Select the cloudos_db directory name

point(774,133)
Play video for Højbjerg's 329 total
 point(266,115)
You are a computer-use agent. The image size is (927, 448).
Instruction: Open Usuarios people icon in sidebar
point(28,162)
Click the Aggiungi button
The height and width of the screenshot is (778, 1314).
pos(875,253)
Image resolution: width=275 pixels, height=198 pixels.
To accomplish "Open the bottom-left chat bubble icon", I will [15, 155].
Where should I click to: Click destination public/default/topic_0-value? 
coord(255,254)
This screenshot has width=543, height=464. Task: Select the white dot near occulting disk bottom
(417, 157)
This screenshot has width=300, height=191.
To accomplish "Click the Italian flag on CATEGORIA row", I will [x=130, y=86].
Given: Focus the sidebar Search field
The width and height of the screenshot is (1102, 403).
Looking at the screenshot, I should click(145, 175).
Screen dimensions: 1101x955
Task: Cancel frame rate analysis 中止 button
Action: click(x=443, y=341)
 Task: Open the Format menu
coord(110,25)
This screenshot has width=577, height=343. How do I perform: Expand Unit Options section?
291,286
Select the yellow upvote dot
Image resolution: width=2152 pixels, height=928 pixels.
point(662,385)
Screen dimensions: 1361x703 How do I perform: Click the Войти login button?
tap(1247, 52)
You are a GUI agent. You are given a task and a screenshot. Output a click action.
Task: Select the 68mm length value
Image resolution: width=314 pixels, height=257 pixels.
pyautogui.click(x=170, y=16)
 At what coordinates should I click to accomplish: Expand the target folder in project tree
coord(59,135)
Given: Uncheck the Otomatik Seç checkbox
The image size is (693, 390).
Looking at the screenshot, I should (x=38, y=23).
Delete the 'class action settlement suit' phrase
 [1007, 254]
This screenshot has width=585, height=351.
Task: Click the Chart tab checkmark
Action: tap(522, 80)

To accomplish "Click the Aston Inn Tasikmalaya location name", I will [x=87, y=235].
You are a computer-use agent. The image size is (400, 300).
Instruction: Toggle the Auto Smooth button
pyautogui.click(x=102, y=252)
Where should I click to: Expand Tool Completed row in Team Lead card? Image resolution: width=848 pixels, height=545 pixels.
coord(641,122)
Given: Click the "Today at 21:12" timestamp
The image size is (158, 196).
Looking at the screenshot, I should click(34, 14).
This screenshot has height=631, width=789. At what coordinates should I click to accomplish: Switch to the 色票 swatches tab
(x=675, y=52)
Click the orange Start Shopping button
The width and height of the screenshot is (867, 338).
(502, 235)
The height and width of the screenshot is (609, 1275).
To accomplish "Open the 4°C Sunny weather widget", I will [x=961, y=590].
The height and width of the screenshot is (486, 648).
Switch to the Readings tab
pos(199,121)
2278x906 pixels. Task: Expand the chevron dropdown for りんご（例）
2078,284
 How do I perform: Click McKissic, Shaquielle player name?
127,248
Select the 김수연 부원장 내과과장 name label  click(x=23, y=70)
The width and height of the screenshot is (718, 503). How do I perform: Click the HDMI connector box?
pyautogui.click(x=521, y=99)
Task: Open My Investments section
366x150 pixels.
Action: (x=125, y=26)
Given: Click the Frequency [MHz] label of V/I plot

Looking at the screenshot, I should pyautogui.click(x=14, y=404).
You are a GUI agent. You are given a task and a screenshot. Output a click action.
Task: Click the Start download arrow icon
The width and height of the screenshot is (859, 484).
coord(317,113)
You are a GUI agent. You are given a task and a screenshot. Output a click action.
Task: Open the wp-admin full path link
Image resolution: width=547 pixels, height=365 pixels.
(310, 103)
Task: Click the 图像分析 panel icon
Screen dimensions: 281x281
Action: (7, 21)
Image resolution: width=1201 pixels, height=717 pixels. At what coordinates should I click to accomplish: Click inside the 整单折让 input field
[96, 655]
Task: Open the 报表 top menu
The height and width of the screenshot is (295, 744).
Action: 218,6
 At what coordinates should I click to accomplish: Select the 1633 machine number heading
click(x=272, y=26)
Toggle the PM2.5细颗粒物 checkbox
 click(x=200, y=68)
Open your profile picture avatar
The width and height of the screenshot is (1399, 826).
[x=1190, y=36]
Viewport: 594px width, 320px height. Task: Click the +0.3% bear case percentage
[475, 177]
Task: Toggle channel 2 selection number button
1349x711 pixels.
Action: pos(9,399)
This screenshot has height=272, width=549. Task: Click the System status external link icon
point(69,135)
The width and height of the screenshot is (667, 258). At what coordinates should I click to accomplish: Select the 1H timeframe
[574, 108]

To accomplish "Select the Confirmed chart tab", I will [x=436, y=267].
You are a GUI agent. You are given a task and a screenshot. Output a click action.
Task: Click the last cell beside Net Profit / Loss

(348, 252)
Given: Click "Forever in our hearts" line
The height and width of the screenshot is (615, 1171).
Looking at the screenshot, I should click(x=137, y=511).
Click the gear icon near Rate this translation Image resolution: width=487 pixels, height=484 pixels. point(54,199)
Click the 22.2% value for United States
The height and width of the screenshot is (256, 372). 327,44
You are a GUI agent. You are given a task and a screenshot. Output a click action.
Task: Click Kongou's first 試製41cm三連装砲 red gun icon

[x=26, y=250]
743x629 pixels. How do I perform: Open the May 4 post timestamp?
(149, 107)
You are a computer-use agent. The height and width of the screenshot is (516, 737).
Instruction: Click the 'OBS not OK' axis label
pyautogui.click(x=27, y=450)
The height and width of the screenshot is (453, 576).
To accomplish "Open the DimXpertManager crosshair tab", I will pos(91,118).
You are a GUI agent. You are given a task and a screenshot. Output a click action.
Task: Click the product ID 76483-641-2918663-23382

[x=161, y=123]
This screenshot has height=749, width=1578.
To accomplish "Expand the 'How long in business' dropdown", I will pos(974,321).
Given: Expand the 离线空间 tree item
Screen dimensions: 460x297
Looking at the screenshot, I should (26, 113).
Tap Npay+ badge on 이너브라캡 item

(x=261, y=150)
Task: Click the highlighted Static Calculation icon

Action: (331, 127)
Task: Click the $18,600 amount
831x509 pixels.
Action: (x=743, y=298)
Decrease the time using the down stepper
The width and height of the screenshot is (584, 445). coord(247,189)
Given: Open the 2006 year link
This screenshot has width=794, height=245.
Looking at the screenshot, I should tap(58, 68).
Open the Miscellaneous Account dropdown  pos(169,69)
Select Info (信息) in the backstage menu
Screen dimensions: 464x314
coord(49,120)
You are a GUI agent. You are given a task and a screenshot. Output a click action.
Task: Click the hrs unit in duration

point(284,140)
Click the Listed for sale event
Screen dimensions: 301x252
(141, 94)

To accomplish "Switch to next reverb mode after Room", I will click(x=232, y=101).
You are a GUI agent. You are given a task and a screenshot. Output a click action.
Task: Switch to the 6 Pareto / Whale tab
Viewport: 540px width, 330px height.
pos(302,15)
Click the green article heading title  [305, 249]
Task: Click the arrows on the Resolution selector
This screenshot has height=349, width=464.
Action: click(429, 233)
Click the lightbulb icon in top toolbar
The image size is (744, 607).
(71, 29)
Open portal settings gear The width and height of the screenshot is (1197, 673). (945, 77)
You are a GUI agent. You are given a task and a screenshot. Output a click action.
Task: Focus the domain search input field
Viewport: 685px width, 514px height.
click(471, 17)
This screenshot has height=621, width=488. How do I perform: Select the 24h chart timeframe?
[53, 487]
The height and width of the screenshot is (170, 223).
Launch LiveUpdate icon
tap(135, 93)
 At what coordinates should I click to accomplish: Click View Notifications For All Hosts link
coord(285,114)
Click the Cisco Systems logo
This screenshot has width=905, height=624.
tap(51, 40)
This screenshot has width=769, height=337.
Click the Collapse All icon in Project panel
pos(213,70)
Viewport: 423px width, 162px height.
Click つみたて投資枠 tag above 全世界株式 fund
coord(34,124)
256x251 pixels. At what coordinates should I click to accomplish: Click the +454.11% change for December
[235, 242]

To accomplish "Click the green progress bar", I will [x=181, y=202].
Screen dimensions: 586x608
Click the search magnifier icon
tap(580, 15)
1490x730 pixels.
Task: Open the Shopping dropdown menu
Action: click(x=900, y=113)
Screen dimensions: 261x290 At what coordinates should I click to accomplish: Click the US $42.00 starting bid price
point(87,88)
• • • • •
* WHAT YOU HAVE TO DO: Among the entries above, copy exactly only the lines starting with the one containing "Screen dimensions: 281x281" and going through the one containing "Task: Open the 报表 top menu", both ends included.

* ANSWER BOX:
Screen dimensions: 281x281
Action: (7, 21)
Image resolution: width=1201 pixels, height=717 pixels. At what coordinates should I click to accomplish: Click inside the 整单折让 input field
[96, 655]
Task: Open the 报表 top menu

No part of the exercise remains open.